Indexing properties

indexspace

A directory in which to store the index files. The default is the empty string, which means use the database directory. This can be used to put the indexes onto another disk to balance load or for space reasons. If indexspace is set to a non-default value when a Metamorph index is being updated, the new index will be stored in the new location.

indexblock

When a Metamorph index is created on an indirect field, the indirect files are read in blocks. This property allows the size of the block used to be redefined.

indexmem

When indexes are created Texis will use memory to speed up the process. This setting allows the amount of memory used to be adjusted. The default is to use 40% of physical memory, if it can be determined, and to use 16MB if not. If the value set is less than 100 then it is treated as a percentage of physical memory. It the number is greater than 100 then it is treated as the number of bytes of memory to use. Setting this value too high can cause excessive swapping, while setting it too low causes unneeded extra merges to disk.

indexmeter

Whether to print a progress meter during index creation/update. The default is 0 or 'none', which suppresses the meter. A value of 1 or 'simple' prints a simple hash-mark meter (with no tty control codes; suitable for redirection to a file and reading by other processes). A value of 2 or 'percent' or 'pct' prints a hash-mark meter with a more detailed percentage value (suitable for large indexes). Added in version 4.00.998688241 Aug 24 2001.

meter

A semicolon-separated list of processes to print a progress meter for. Syntax:

{process[=type]}|type [; ...]

A process is one of index, compact, or the catch-all alias all. A type is a progress meter type, one of none, simple, percent, on (same as simple) or off (same as none). The default type if not given is on. E.g. to show a progress meter for all meterable processes, simply set meter to on. Added in version 6.00.1290500000 20101123.

addexp

An additional REX expression to match words to be indexed in a Metamorph index. This is useful if there are non-English words to be searched for, such as part numbers. When an index is first created, the expressions used are stored with it so they will be updated properly. The default expression is \alnum{2,99}. Note: Only the expressions set when the index is initially created (i.e. the first CREATE METAMORPH ... statement - later statements are index updates) are saved. Expressions set during an update (issuance of "create metamorph [inverted] index" on an existent index) will not be added.

delexp

This removes an index word expression from the list. Expressions can be removed either by number (starting with 0) or by expression.

lstexp

Lists the current index word expressions. The value specified is ignored (but required syntactically).

addindextmp

Add a directory to the list of directories to use for temporary files while creating the index. If temporary files are needed while creating a Metamorph index they will be created in one of these directories, the one with the most space at the time of creation. If no addindextmp dirs are specified, the default list is the index's destination dir (e.g. database or indexspace), and the environment variables TMP and TMPDIR.

delindextmp

Remove a directory from the list of directories to use for temporary files while creating a Metamorph index.

lstindextmp

List the directories used for temporary files while creating Metamorph indices. Aka listindextmp.

indexvalues

Controls how a regular (B-tree) index stores table values. If set to splitstrlst (the default), then strlst-type fields are split, i.e. a separate (item,recid) tuple is stored for each (varchar) item in the strlst, rather than just one for the whole (strlst,recid) tuple. This allows the index to be used for some set-like operators that look at individual items in a strlst, such as most IN, SUBSET (here) and INTERSECT (here) queries.

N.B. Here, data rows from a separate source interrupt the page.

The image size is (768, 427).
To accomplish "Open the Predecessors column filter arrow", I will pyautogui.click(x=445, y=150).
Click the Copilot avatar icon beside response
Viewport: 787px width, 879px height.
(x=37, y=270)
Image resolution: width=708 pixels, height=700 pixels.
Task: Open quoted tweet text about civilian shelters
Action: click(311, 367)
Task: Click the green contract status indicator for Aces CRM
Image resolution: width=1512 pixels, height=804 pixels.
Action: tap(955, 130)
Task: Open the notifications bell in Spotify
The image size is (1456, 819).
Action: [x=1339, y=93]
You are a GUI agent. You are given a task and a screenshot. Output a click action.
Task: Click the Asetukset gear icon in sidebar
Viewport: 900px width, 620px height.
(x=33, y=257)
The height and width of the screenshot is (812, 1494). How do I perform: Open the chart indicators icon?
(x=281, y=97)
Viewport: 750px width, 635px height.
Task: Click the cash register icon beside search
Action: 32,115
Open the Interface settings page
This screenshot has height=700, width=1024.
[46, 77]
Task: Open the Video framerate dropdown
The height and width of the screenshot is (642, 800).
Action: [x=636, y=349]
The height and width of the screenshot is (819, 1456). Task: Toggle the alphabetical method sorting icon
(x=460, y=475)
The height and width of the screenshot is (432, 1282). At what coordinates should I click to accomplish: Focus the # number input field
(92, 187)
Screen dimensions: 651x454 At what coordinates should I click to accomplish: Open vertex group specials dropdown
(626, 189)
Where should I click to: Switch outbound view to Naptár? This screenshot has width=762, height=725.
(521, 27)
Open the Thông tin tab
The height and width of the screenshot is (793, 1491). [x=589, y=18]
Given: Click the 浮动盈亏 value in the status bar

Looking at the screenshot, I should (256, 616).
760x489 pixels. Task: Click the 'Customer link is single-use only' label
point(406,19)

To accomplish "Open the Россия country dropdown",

If indexvalues is set to all - or the index is not on a strlst field, or is on multiple fields - such splitting does not occur, and the index can generally not be used for set-like queries (with some exceptions; see here for details).

Note that if index values are split (i.e. splitstrlst set and index is one field which is strlst), table rows with an empty (zero-items) strlst value will not be stored in the index. This means that queries that require searching for or listing empty-strlst table values cannot use such an index. For example, a subset query with a non-empty parameter on the right side and a strlst table column on the left side will not be able to return empty-strlst rows when using an index, even though they match. Also, subset queries with an empty-strlst or empty-varchar parameter (left or right side) must use an indexvalues=all index instead. Thus if empty-strlst subset query parameters are a possibility, both types of index splitstrlst and all) should be created.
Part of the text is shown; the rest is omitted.